• Required action
Copy all the lines of the data that include the word "dropdown".

-------- Provided data --------

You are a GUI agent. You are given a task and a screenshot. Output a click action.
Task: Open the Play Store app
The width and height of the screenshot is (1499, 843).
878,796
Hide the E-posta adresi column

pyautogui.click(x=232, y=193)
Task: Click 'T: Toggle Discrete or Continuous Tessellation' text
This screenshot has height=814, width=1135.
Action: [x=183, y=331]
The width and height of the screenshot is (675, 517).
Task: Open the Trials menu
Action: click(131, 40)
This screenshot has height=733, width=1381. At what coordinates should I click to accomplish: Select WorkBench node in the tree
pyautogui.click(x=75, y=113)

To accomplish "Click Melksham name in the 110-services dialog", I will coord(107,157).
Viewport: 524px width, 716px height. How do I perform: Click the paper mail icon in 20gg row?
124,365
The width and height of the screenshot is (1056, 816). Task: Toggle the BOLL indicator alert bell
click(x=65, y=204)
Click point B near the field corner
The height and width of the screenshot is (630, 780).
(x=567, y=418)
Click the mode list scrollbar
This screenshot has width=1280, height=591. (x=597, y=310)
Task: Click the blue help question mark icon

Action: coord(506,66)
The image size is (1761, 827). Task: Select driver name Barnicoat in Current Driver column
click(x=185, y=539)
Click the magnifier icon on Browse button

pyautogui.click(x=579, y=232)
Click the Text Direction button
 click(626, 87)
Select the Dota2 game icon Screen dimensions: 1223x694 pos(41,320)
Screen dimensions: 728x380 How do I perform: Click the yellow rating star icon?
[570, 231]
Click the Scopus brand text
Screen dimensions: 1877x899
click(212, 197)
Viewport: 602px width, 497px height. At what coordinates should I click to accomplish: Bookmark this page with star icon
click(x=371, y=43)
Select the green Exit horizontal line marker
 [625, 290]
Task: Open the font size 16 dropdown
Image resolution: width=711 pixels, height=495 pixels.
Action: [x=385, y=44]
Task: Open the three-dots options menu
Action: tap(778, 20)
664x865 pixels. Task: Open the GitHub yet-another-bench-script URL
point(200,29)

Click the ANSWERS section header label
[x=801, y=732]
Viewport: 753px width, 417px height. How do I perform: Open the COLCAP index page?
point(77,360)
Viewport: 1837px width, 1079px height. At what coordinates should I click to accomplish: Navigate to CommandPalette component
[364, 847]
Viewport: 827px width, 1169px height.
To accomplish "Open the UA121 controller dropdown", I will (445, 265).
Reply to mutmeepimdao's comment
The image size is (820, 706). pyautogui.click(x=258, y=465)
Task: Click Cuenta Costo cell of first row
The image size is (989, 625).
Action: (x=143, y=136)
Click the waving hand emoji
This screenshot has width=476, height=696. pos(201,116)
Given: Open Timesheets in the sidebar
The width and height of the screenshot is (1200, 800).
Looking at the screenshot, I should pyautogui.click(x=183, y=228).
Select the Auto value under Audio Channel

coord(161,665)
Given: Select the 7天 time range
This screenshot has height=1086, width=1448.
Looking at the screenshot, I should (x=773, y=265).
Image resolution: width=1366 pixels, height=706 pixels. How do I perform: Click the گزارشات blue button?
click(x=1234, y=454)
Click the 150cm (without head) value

--------

• Response to this task
Task: Open the font size 16 dropdown
To accomplish "Open the UA121 controller dropdown", I will (445, 265).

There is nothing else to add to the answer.